* Action item
In the entries below, count the lines holding "screenshot". Reply with the number only.

* Provided records
──────

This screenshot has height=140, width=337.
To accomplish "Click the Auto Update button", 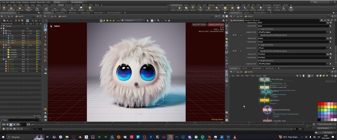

──────

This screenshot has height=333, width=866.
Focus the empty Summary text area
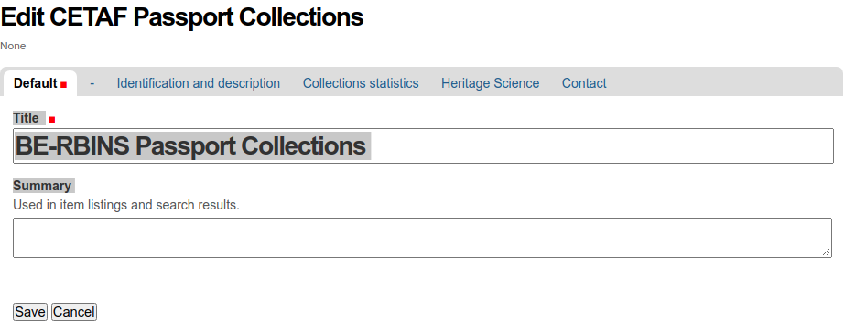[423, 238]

──────

* Response area
2